Lastly, thanks for writing this calculator!

#FREE42 TRIG FUNCTIONS DISAPPEARED CODE#

i can give you some c code for ridders if you like, but i just cribbed it from numerical algorithms in C. it was part an attempt to recreate the missing solve and integ features on the hp9gĪlso, i had a substantial improvement for solve by moving from the secant method to ridder’s method as described there. this code i developed by trying to reverse engineer the method used on the 15c and it performs about the same, I see you need a ln1(x) = ln(x+1), here’s one i wrote for scicalc,Īlso, i can suggest a better integ algorithm. I have an alternative implementation of the gamma function you might like, i did the same in my implementation of scicalc but more and more recently i am going away from binary back to bcd.

i can well understand your use of ieee754 not least from a performance point of view. firstly, your wrestle with bcd vs binary is something ive been struggling with for some time.

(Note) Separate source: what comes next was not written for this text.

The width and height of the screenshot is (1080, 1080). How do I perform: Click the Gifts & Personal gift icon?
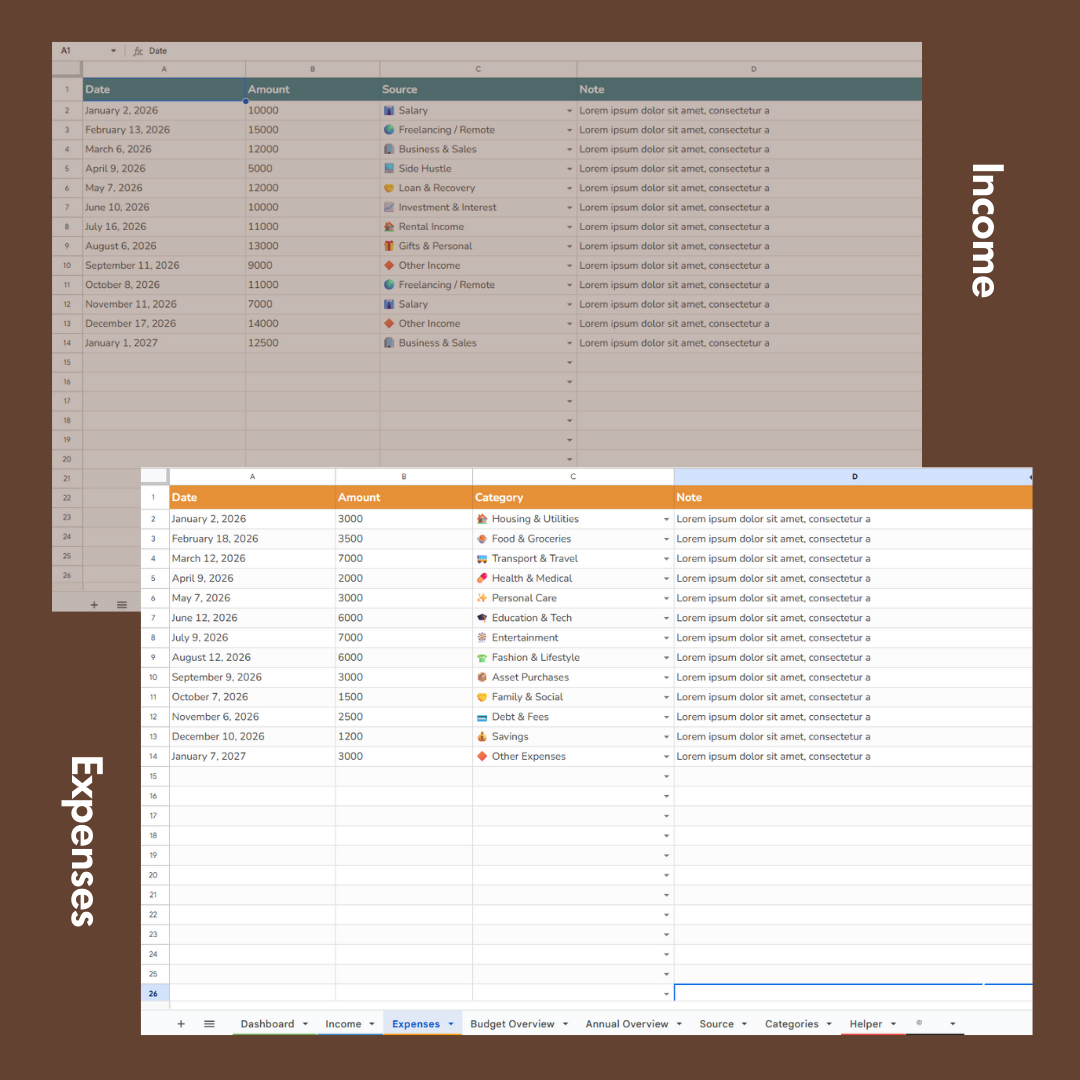389,246
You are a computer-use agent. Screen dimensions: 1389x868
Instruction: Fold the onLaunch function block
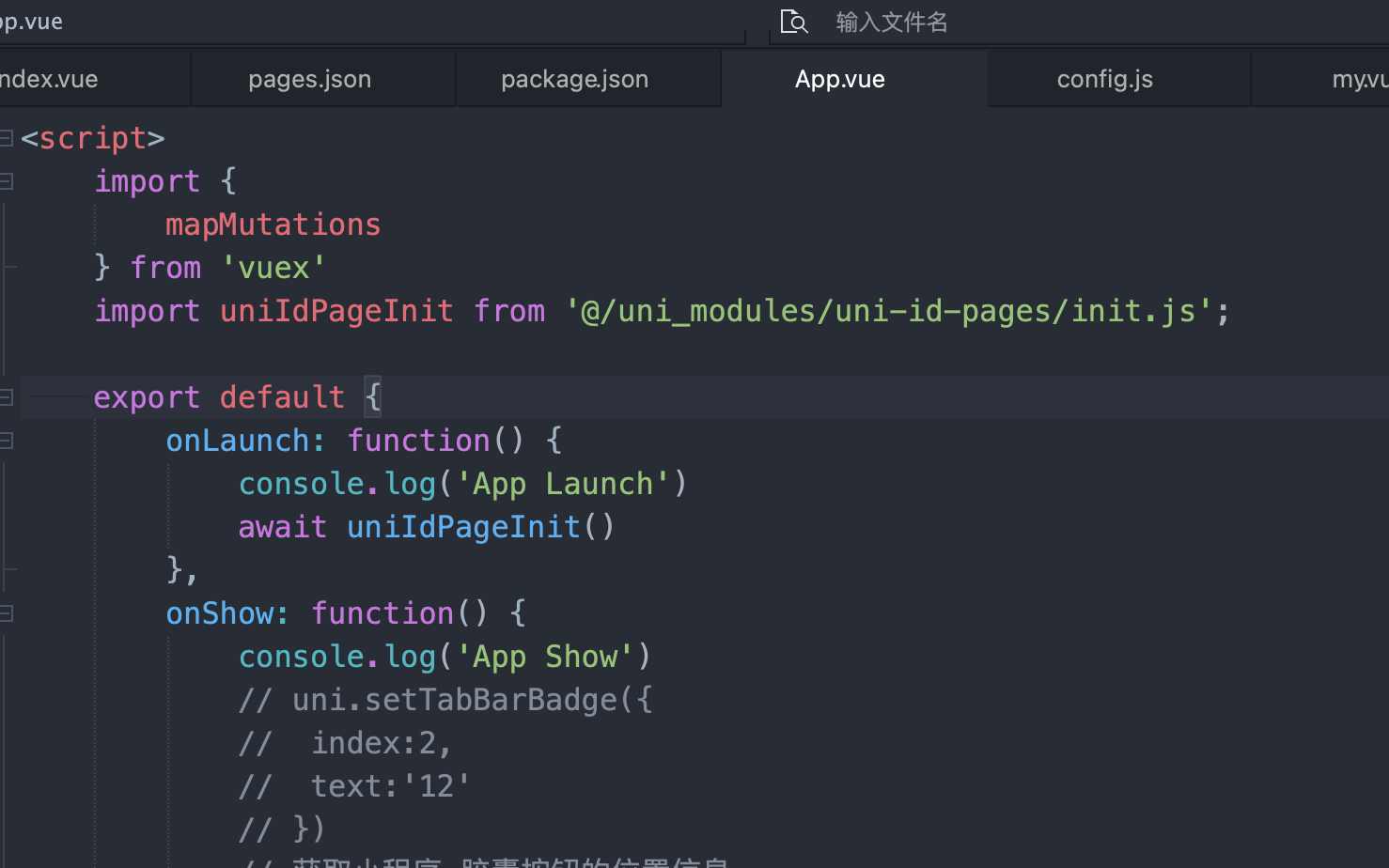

I have a few ideas that might help it to become even better. i like the palm version, it works well, although the beep is a bit loud. Whether or not you would like it would probably mostly depend on whether you can forgive its long list of bugs (which include failing to calculate trigonometric functions accurately for angles close to multiples of 90 degrees), which HP never seems to have bothered to fix.This is really cool indeed. HP's line of high-end scientifics ended with the HP-42S. In context this makes the HP-35S a mid-range scientific calculator. It is named after the original HP-35 but by lineage it's a replacement for the HP-33S and descends from the HP-32S and HP-32SII models from the late 1980s and 1990s.

#FREE42 TRIG FUNCTIONS DISAPPEARED PROFESSIONAL#

It has been in continual production since then, presumably because it's one of only a few scientific calculators allowed in some professional engineering exams in the US.

HP introduced it in 2007 to commemorate the 35th anniversary of their first pocket scientific calculator, the HP-35. I bought one of these that I saw in a shop about a decade ago. The guts are modern but the UI is the same classic design. They made a retro tribute to one of the HP calculators a few years ago.